Canadian singer Dave Carroll became an instant hit on YouTube when he recorded and published the song “United Breaks Guitars”. The video describing how United Airlines broke his guitar, has been viewed 5.8 million times and has become a great case story for how consumers are putting pressure on businesses via social media.

To add insult to injury, apparently United once again managed to mess up a trip for Carroll. The New York Times writes that United lost Carroll’s bag on a recent trip to Denver.

In an interview, Mr. Carroll said that for more than an hour on Sunday, he was told he could not leave the international baggage claim area at Denver International Airport, where he had flown from Saskatchewan. He said he had been told to stay because his bag was delayed, not lost, and he had to be there to claim it when it came down the conveyor belt.

“I’m the only person pacing around this room,” Mr. Carroll said, recalling how he was caught between an order from United staff members to stay and collect his bag, and a federal customs official telling him he had to leave the baggage claim area. The bag never showed.

A United Airlines spokeswoman, Robin Urbanski, said, “We will fully investigate what regretfully happened.”

Social media like blogs and Twitter enable individual consumers to voice their opinions against brands and companies. From a consumer perspective I think this is mainly positive because it gives consumers more power in a relationship that previously was dominated by companies. David is closing in on Goliath. And most incidents where bloggers write really negative comments about brands, they are doing it as a last resource. They’ve tried all the normal routes for customer complaints without success and eventually make a final effort by taking their anger out on their blogs.

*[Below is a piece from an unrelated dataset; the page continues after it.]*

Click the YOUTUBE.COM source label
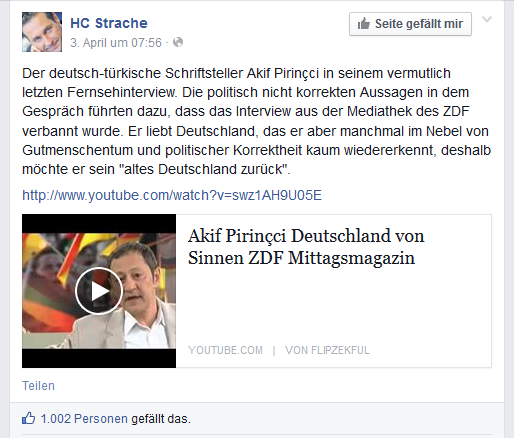The width and height of the screenshot is (514, 438). coord(225,350)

Norwegian blogger Vampus today blogged about the Carroll/United kerfuffle. She writes that social media can be used as black mail against politicians, businesses and organizations, but where only part of the truth is revealed. That may very well happen from time to time, which is why companies must not automatically surrender to criticism just because it is published on a blog. The customer is not always right and if you believe the blogger does not have a case, you should say so.

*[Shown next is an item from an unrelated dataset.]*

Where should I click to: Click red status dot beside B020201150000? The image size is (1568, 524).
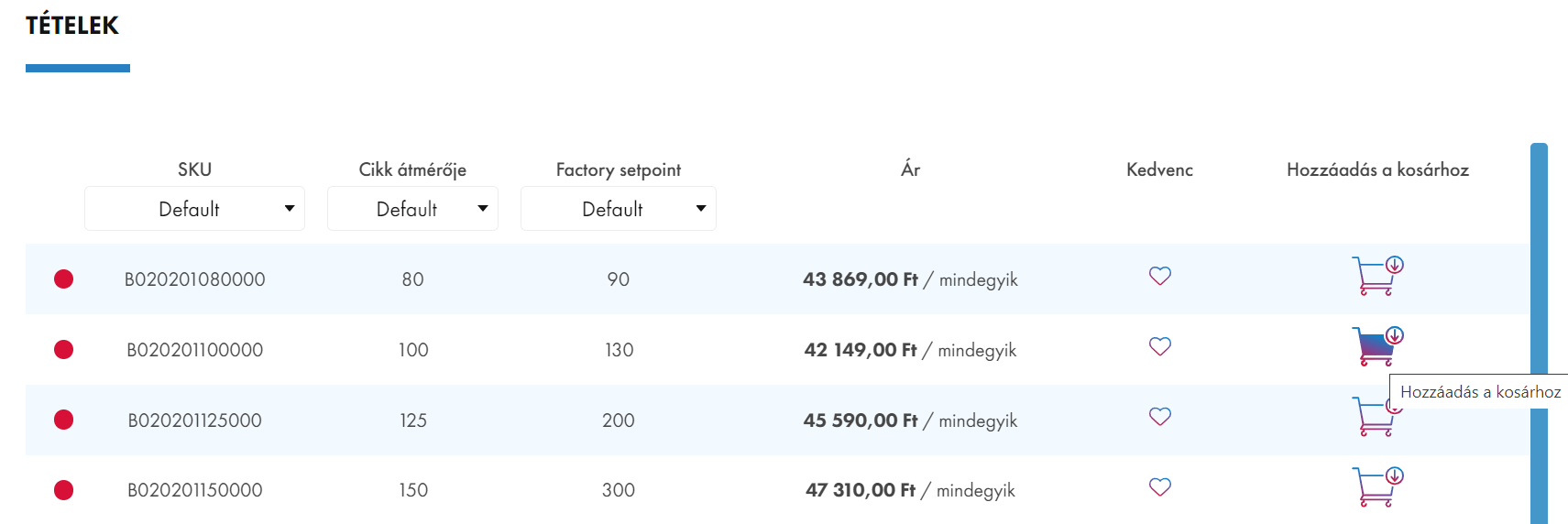(63, 490)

A terrific example of an organization that faced serious allegations from a blogger, and handled it well, is the TSA, the U.S. Transportation Security Administration. In a blog post headlined “tsa agents took my son”, a blogger claims her son was taken away from her during several minutes by TSA agents at Atlanta Hartsfield-Jackson airport. But the TSA did not just apologize or admit wrong-doing just like that. Instead it investigated the accusations and published the findings on its blog, with CCTV footage and everything (first one video, then nine other from different angles), which showed that the claims were not true. As a result, the blogger backed down and apologized.

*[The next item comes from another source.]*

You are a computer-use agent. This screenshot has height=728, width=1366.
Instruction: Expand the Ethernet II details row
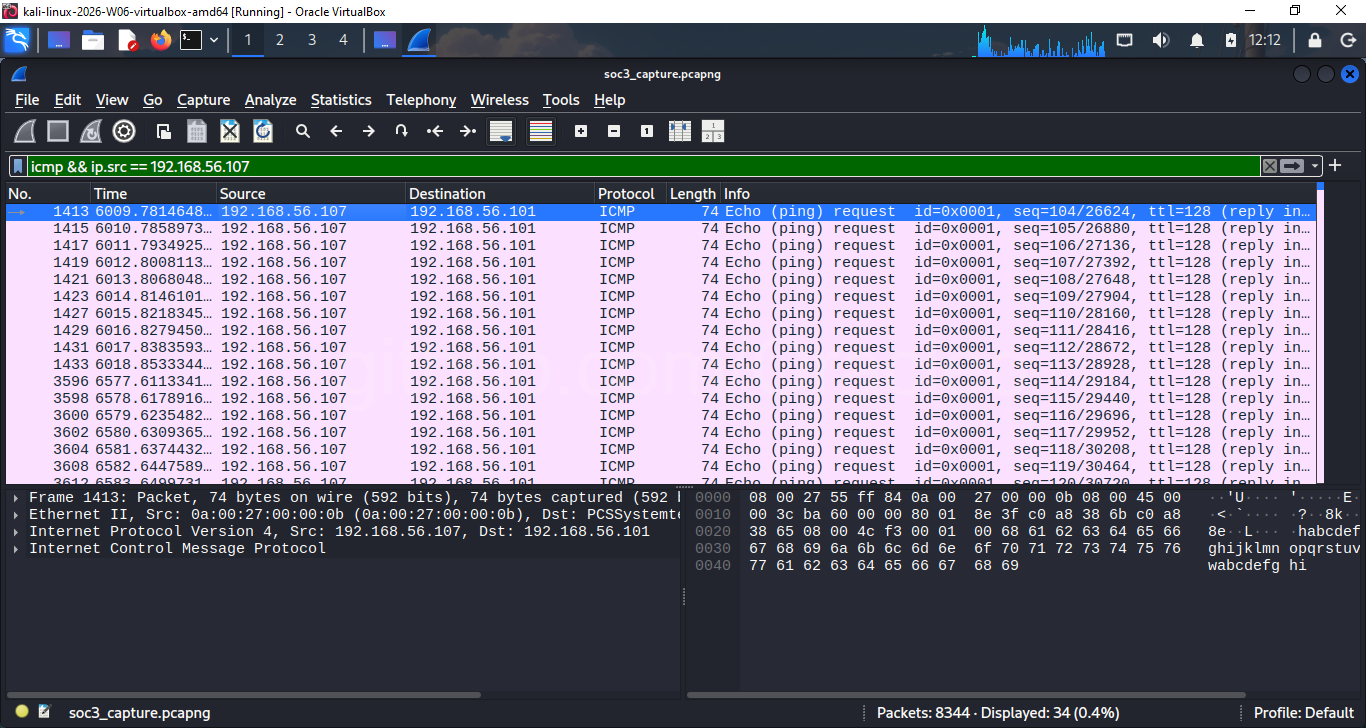click(14, 514)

I think TSA would not have been able to respond so cleverly if it had not had a blog, so if you are looking for arguments why your organization should start a blog, that might be one. All in all, consumer complaints on blogs and other social media channels are going to increase (a new example today in Sweden from a blogger attacking the bank Nordea). Businesses need to monitor such comments and manage some, but there is no need to panic. With a decent strategy in place you can even survive an attack from a blogger.